The Anglican Missions Board has begun an appeal for funds for the Al Ahli hospital in Gaza – details are on the Anglican Missions website.
While we were meeting in Wellington, the Diocese of Wellington was hosting their Leading Your Church into Growth conference with Rev. Harry Steele and Ven. Rhiannon King contributing. Let’s keep the momentum of our conference going by continuing to think and act according to the principles laid down in the conference teaching.
This weekend is a big weekend for two of my favourite sports. The NZ Black Caps continue their round robin games in the Cricket World Cup, taking on Australia on Saturday night. The next morning the All Blacks play South Africa in the final of the Rugby World Cup. The latter coincides with or overlaps many of our church services. Please respect others at church who may be recording the game at home in order to see it after their service by not revealing the result!
Yesterday morning it was a pleasure to join Christian ministry colleagues, including our own clergy from the west of Christchurch, at a University of Canterbury 150th Anniversary Multi-faith Breakfast. I thank the university for their hospitality and the Senior Ecumenical Chaplain, the Reverend Dr John Fox for his role in organising this important event.
Today I am in Auckland for a meeting of Te Kotahitanga – a Standing Commission of the General Synod of our church which advises the St John’s College Trust Board on the distribution of its education funds.
Among various events of importance being advertised in this e-Life, I want to especially mention this week, the 71st AGM of Anglican Care, at 4.30pm Tuesday 14 November 2023, at the City Mission, 276 Hereford Street, central Christchurch.

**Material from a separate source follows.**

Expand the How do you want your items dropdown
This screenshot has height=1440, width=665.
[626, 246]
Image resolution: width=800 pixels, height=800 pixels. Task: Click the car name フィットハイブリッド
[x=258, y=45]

Our Gospel reading this coming Sunday is Matthew 22:34-46. Many scholars have written long books attempting to elucidate what the core message of the Old Testament is. Jesus provides that core message in a few verses: “You shall love the Lord your God … You shall love your neighbour as yourself”. Last week I read this quote by Paul Farmer (Google him): “The idea that some lives matter less is the root of all that is wrong with the world.” That is another way of saying, “Love your neighbour as yourself”.